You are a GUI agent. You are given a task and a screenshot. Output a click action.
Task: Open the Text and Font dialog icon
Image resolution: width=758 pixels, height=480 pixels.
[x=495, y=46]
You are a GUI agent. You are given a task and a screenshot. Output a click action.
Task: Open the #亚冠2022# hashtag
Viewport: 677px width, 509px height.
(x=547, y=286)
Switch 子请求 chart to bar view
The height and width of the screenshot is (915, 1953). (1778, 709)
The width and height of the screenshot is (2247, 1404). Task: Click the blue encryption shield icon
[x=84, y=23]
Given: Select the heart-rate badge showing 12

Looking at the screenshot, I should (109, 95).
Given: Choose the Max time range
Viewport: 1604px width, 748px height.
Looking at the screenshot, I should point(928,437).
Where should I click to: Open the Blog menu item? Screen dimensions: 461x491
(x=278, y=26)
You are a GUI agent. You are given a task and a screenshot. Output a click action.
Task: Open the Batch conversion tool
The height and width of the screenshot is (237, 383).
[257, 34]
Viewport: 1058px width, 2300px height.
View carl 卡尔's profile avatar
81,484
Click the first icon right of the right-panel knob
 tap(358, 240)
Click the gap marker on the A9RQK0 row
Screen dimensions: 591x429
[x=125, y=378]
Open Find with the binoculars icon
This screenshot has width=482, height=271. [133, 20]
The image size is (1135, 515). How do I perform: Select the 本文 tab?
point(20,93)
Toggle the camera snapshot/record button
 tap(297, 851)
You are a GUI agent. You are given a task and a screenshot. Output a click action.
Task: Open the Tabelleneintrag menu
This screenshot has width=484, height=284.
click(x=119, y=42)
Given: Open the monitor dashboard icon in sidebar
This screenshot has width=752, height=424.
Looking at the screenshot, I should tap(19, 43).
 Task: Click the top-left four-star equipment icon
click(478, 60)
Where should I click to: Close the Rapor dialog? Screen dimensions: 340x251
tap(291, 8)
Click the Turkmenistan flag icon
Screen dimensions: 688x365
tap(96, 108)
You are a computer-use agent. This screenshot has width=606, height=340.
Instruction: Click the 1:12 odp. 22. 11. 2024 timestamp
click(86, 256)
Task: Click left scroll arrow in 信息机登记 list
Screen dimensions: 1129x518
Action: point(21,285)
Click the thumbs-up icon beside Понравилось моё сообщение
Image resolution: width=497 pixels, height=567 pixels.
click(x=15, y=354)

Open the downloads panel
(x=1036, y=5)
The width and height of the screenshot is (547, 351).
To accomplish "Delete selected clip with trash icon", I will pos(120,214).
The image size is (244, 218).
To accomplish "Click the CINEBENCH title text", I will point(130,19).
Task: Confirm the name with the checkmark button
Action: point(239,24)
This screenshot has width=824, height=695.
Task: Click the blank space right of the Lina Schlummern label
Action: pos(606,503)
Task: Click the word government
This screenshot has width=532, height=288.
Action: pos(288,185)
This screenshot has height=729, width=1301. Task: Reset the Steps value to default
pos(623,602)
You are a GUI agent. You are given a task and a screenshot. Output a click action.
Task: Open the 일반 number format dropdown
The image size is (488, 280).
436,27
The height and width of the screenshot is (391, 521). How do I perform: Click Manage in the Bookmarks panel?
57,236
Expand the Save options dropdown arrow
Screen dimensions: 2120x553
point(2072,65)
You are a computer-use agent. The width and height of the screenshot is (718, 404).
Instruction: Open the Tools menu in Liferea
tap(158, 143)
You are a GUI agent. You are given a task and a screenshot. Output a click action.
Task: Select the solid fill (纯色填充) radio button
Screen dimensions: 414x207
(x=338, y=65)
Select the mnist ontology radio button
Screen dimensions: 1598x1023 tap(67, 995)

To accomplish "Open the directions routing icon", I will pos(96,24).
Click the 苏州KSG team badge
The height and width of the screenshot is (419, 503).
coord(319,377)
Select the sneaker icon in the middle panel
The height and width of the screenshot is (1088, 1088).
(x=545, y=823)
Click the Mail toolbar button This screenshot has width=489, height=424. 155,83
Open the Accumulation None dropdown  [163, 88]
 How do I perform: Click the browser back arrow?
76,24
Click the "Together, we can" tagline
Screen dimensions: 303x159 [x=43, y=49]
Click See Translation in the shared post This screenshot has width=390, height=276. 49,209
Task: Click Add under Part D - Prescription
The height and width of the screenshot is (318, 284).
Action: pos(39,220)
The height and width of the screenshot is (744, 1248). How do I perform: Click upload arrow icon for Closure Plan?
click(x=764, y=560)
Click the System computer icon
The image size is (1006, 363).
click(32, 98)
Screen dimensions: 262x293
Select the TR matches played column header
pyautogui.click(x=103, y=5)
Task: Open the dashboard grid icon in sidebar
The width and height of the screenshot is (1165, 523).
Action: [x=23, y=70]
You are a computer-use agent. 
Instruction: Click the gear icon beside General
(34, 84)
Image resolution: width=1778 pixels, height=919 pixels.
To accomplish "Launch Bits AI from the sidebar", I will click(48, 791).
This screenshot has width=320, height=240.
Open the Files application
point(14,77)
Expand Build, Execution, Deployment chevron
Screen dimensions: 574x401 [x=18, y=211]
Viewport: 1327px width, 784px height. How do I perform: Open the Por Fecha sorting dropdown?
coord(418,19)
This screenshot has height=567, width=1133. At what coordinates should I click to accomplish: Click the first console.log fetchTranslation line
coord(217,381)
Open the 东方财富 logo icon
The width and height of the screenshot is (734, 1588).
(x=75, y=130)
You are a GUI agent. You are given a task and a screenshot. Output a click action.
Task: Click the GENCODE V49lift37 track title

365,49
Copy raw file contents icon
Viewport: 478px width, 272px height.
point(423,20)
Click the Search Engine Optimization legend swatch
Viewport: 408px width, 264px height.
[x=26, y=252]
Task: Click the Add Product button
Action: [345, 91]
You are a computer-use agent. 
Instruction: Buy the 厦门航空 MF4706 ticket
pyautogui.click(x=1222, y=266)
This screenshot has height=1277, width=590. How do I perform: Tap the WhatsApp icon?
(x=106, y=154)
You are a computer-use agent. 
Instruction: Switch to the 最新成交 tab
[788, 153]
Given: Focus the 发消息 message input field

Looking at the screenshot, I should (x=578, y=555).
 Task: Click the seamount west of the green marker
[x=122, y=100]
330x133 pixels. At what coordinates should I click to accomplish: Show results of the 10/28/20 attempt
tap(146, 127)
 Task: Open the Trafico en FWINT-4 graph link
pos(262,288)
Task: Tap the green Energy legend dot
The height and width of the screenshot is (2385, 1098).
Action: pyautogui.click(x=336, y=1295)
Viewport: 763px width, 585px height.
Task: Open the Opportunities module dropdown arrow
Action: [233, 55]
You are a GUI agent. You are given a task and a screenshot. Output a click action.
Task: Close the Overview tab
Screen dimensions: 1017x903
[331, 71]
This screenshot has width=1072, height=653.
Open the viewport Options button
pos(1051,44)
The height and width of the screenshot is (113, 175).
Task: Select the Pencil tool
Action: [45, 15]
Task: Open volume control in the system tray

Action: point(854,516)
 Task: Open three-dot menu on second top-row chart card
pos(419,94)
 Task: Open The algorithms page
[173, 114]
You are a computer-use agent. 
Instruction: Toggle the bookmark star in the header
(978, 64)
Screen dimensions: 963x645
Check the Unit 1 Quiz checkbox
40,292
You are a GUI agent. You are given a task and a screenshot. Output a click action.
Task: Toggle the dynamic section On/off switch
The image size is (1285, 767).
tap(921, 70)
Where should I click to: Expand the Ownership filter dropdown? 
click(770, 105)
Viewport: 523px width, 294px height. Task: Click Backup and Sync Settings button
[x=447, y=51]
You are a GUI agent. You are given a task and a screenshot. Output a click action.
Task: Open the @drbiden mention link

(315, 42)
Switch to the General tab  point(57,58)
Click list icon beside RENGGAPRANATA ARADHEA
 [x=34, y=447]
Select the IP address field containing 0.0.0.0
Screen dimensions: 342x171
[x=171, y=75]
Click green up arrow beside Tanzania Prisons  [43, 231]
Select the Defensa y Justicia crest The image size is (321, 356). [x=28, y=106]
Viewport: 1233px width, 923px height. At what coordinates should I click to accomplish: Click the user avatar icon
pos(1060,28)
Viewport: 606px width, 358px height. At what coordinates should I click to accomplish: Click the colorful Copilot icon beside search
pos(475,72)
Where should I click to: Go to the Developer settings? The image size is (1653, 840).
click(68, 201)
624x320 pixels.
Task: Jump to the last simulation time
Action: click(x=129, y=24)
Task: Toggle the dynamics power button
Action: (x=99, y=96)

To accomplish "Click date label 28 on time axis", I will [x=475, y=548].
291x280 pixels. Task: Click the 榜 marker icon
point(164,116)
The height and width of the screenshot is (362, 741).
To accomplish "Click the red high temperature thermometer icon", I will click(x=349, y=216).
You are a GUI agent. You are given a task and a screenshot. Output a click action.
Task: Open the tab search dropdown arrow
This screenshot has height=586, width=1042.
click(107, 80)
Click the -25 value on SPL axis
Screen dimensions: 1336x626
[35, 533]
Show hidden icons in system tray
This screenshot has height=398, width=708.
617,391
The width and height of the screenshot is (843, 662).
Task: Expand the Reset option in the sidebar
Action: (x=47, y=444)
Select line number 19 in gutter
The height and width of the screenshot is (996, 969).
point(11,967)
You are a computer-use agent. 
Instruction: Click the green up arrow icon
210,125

| Directions |
Reproduce the listing above verbatim, from its first line through the line containing "tap(297, 851)", including both ends.

| Worked solution |
You are a GUI agent. You are given a task and a screenshot. Output a click action.
Task: Open the Text and Font dialog icon
Image resolution: width=758 pixels, height=480 pixels.
[x=495, y=46]
You are a GUI agent. You are given a task and a screenshot. Output a click action.
Task: Open the #亚冠2022# hashtag
Viewport: 677px width, 509px height.
(x=547, y=286)
Switch 子请求 chart to bar view
The height and width of the screenshot is (915, 1953). (1778, 709)
The width and height of the screenshot is (2247, 1404). Task: Click the blue encryption shield icon
[x=84, y=23]
Given: Select the heart-rate badge showing 12

Looking at the screenshot, I should (109, 95).
Given: Choose the Max time range
Viewport: 1604px width, 748px height.
Looking at the screenshot, I should point(928,437).
Where should I click to: Open the Blog menu item? Screen dimensions: 461x491
(x=278, y=26)
You are a GUI agent. You are given a task and a screenshot. Output a click action.
Task: Open the Batch conversion tool
The height and width of the screenshot is (237, 383).
[257, 34]
Viewport: 1058px width, 2300px height.
View carl 卡尔's profile avatar
81,484
Click the first icon right of the right-panel knob
 tap(358, 240)
Click the gap marker on the A9RQK0 row
Screen dimensions: 591x429
[x=125, y=378]
Open Find with the binoculars icon
This screenshot has width=482, height=271. [133, 20]
The image size is (1135, 515). How do I perform: Select the 本文 tab?
point(20,93)
Toggle the camera snapshot/record button
 tap(297, 851)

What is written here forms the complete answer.